Here are several tips in choosing a major:
Don’t Rush into a major
If you’re not sure about a major yet, you can be undeclared. This allows you to take your general education courses along with other courses that may peak your interest. You can take introductory courses for some majors, however, it’s just an intro class. The introductory class will be much different from a 300 or 400-level class in the same major. Most schools encourage students to declare during their junior year. That gives time for the student to take classes from the major or even sit in on class meetings, getting a feel for the major.
Get firsthand information from actual students of the major
This will get you insight on the major from those who have experience. You’ll have many people giving opinions and their own unnecessary two cents on your interested major. While it’s appreciated, talking to someone who is a student of the program could help tremendously.
Talk with a professor or department head in your interested major
Many students choose majors without knowing what’s expected of them. You may want to study theater and find out the senior capstone project is memorizing seven monologues and writing a 25-page essay on the history of theater. That may sound ridiculous and extreme, but how would you know those aren’t the requirements? There’s no good in assuming.
Major ≠ Career
Unfortunately what you major in does not guarantee a job in that specific field. Nor does it guarantee longevity in a career you were prepared for through college. Majoring in journalism won’t guarantee an entry-level position at CBS a week after graduation. It doesn’t work like that. Can it work like that? Of course. It just doesn’t happen every day. You must be prepared to work somewhere and not use your degree. There are plenty of college graduates who don’t work in the field they studied in. Matter of fact, there are 17 million college graduates who are working in positions in which they don’t even use their degree. I’m not encouraging you to reconsider college. Just know whatever major you choose may not “match” the field you end up in.
Switching Majors is Normal
You’ve changed your mind 2 times and you’re only a sophomore. So what. It’s perfectly normal for students to change their major up to several times before settling on something. You have the ability to switch majors whenever you want. However, you do want to make sure you switch using the correct protocol. The worst thing is thinking your major is changed and it’s not. You don’t want to waste your time on extra classes.

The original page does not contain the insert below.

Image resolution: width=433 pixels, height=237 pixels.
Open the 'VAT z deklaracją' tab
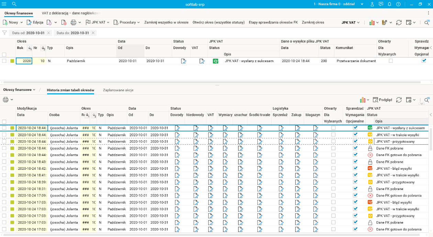(71, 13)
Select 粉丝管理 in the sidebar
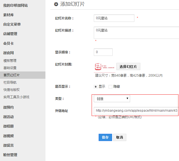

I’ve declared many majors including psychology, music technology, and liberal arts. At times you’ll feel pressured to choose a major quickly as you’re entering college. Unless you’re absolutely sure about what you want, don’t declare your major yet. Take time and find out what you like and dislike. Even if you feel confident about your choice, be open- minded to the fact that you may end up not liking it. You might declare political science as a major then realize you have a passion for writing fiction. In that case, you’d probably want to switch to English as a major or even creative writing if it’s available. Schools are offering so many options and are expanding programs each year, so don’t limit yourself. Do exactly what you want.